--- Begin SELECTED PASSAGE ---

A Middle Eastern retail
conglomerate is under offer to buy Great Scotland Yard, the original home of
the Metropolitan Police in London, for a price in excess of £100 million ($145 million).
LuLu Group International is
in advanced talks to buy the Grade II listed building, which is being turned
into a five-star hotel by developer Galliard Group.
If the deal goes ahead,
Middle Eastern investors will control both of the Met’s former homes, after its
current headquarters at New Scotland Yard was sold to Abu Dhabi Financial Group
(ADFG) for £370 million in December.
LuLu Group is expected to pay
a deposit to seal the deal in the coming days. A spokesman for the company
declined to comment when contacted by Arabian Business.

--- End SELECTED PASSAGE ---
--- Begin INFORMATION SUPPLIED ---

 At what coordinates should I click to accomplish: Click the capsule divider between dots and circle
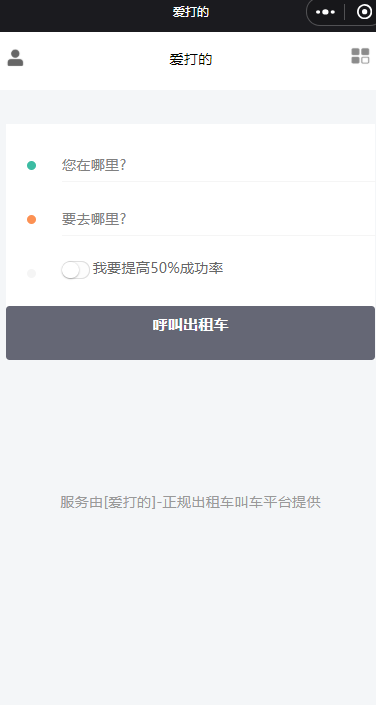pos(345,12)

--- End INFORMATION SUPPLIED ---
--- Begin INFORMATION SUPPLIED ---

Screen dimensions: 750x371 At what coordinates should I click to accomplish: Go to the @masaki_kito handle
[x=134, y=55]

--- End INFORMATION SUPPLIED ---

WHAT YOU HAVE TO DO: Please continue the news report on LuLu Group's bid for Great Scotland Yard, picking up after its last sentence.

RESULT OF THIS TASK:
The group, run by Indian
tycoon Yusuffali MA, is best known for its LuLu grocery stores but has other
operations in the Middle East spanning food processing, distribution and
manufacturing. It also owns the Al Falah Plaza shopping centres and recently
expanded into the hotel sector with a Grand Hyatt under construction in Kerala,
Great Scotland Yard was
chosen as the Met’s headquarters when the force was established in 1829. Also
known as old Scotland Yard, the property dates from 1910 and was the Met’s
headquarters until 1890. It was used as an army recruitment office in the First
World War, and was where Lord Kitchener made his famous speech telling
potential recruits, “your country needs you”.
Galliard bought a 125-year
lease on the property in 2013 and plans to convert it into a 235-room hotel. LuLu Group is
expected to bring in an operating partner to run the hotel when it is completed
Agency Gerard Nolan and Partners are advising on the deal. They are
understood to have been in talks with LuLu Group for more than a year, although
last September Malmaison hotel group was reportedly in negotiations to buy the
property for up to £200 million. The UK’s Crown
Estate still owns the freehold.
Meanwhile New Scotland Yard,
a Brutalist office block known to many in the police simply as ‘The Yard’, has
been home to the Met since 1967 but was put up for sale last year part of a
cost-cutting plan that will see the Met relocate to new headquarters on nearby
Victoria Embankment. ADFI purchased the building in December for a reported
£370 million ($539 million).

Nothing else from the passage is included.